The first indication of a potential interaction between cyclosporine was with “chloroquine” - a close cousin of hydroxychloroquine. In 1993, Finielz and colleagues published a study in the journal Nephron of a 28 year old kidney transplant patient who was stable on cyclosporine, prednisone and azathioprine. His creatinine level was 200 umol/L. His blood cyclosporine level was 105 ng/mL and his blood pressure was normal 130/80.

He then decided to go on vacation and started treatment with chloroquine for prevention of malaria. His blood pressure just 6 days later increased to 160/100, his creatinine level rose to 234 and his blood cyclosporine level rose more than four times to 470 ng/mL. His levels reduce again when chloroquine was stopped and levels rose yet again when the drug was given back.

An increase in cyclosporine levels has also been noted in patients using hydroxychloroquine (Plaquenil). Some rheumatologists in years gone by have studied this combination. But that’s not to say it’s not without potential risk - there are.

A 1996 study examined the benefits of combining cyclosporine to patents with rheumatoid arthritis who were not improving with hydroxychloroquine or methotrexate. We’ll focus here on the results of combining cyclosporine and hydroxychloroquine because this is what your question pertains to.

The study included 12 patients using both hydroxychloroquine and cyclosporine. During the study, the mean daily dose of CsA ranged from 2.5 to 4.2 mg/kg and at 6 months it was 3.3 mg/kg. The mean serum creatinine levels increased by 0.1 +/- 0.2 mg/dl in the patients treated with the two drugs. In 5 of 12 patients (41.6 %) there was a concerning increase in creatinine of more than 130 %. Other side effects seen in the combination were gastrointestinal side effects (41.6%), hypertrichosis (25%), gingival hyperplasia (25%), liver test abnormalities (8.3 %), and neurological problems (16.6%). This is not by any means a complete lists of side effects of cyclosporine - those will need to be reviewed with your doctor.


Conclusion

Thanks again for the great question. Yes, there most certainly is a potential drug interaction between cyclosporine and hydroxychloroquine that is very important for patients and treating physicians to be aware.

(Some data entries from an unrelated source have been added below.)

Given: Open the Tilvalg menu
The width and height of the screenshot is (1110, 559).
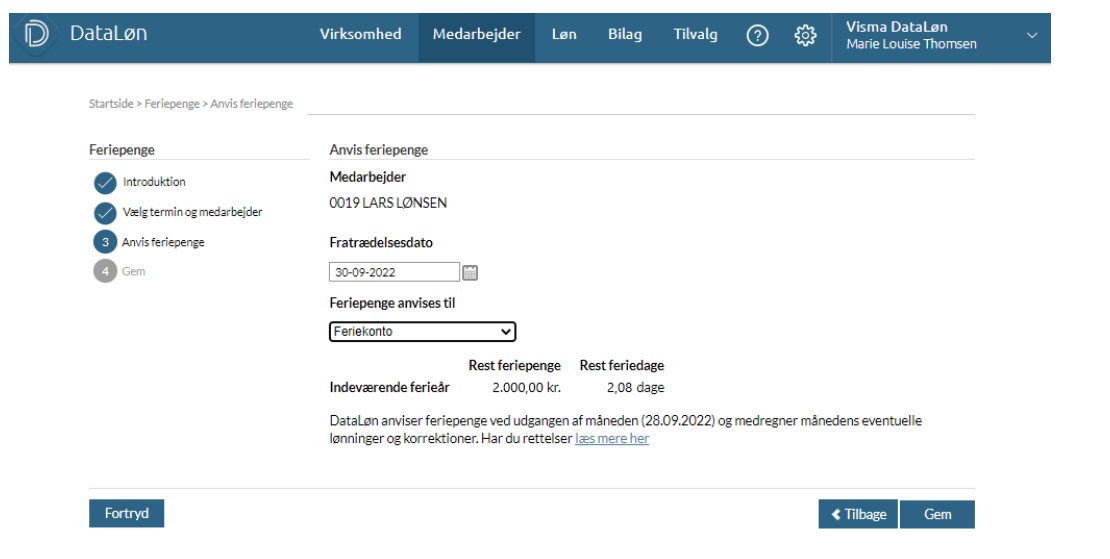Looking at the screenshot, I should [x=695, y=35].
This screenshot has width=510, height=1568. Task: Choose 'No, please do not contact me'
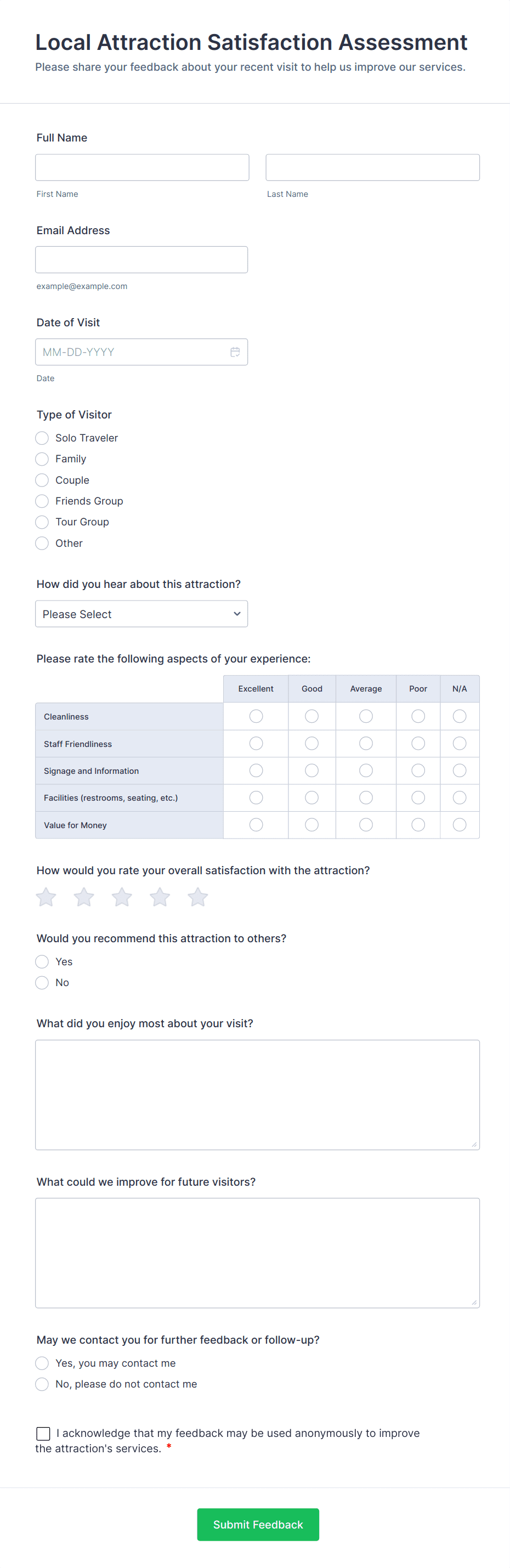[x=42, y=1384]
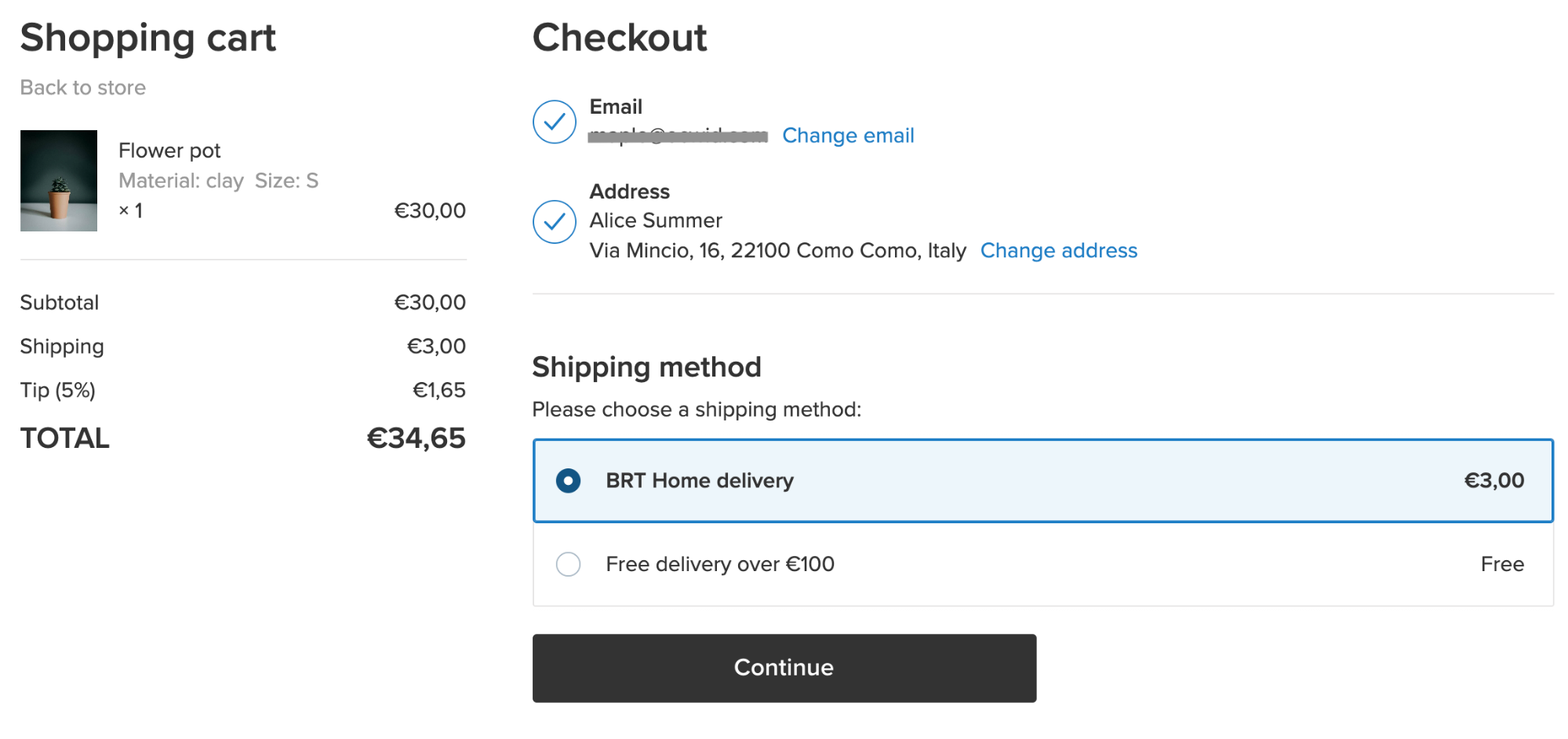This screenshot has width=1568, height=739.
Task: Click the Flower pot product name
Action: [x=169, y=150]
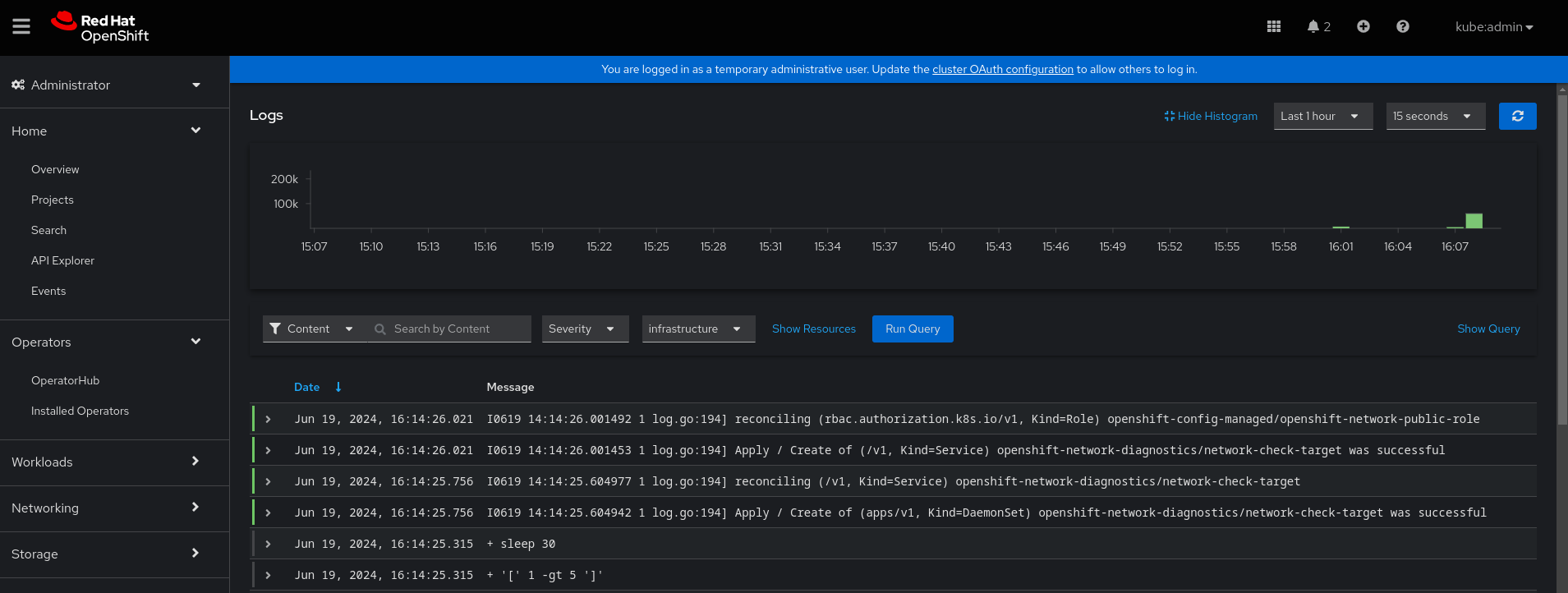Click the plus quick-create icon
1568x593 pixels.
pos(1363,27)
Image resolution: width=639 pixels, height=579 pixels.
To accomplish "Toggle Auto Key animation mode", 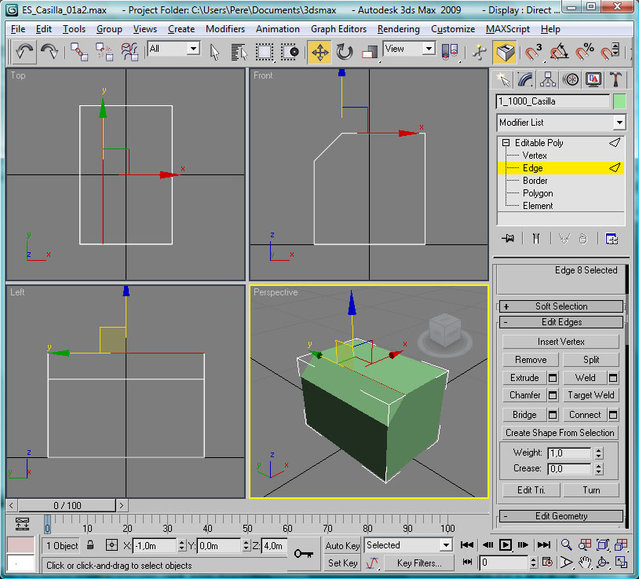I will tap(342, 545).
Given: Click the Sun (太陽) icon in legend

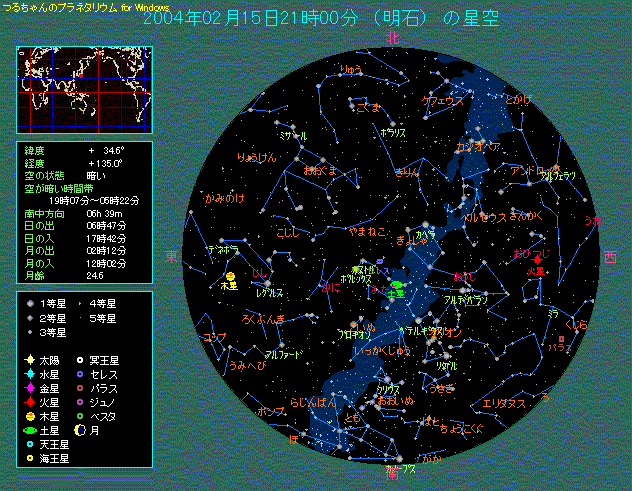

Cyclosporine is notorious for drug interactions so I recommend that anyone who uses cyclosporine get in a routine of shouting out loudly “I am on cyclosporine - does this drug interact?”

Any patient started on combined hydroxychloroquine and cyclosporine treatment will need to first check that this was not an error by the prescriber. Sometimes this is what the prescriber intended - as seen above in the 1996 study I mentioned. This is not, however, all that common anymore. If it was not an error, the patient will need very, very close monitoring. Blood pressure will need to be measured daily during the starting period. Serum creatinine levels and serum cyclosporine levels will need to be measured very frequently and side effects will need to be closely monitored.

References


1] Uptodate.com

2] https://www.drugs.com/interactions-check.php?drug_list=763-0,1298-0

3] Salaffi et al. Combination therapy of cyclosporine A with methotrexate or hydroxychloroquine in refractory rheumatoid arthritis. Scand J Rheumatol. 1996;25(1):16-23.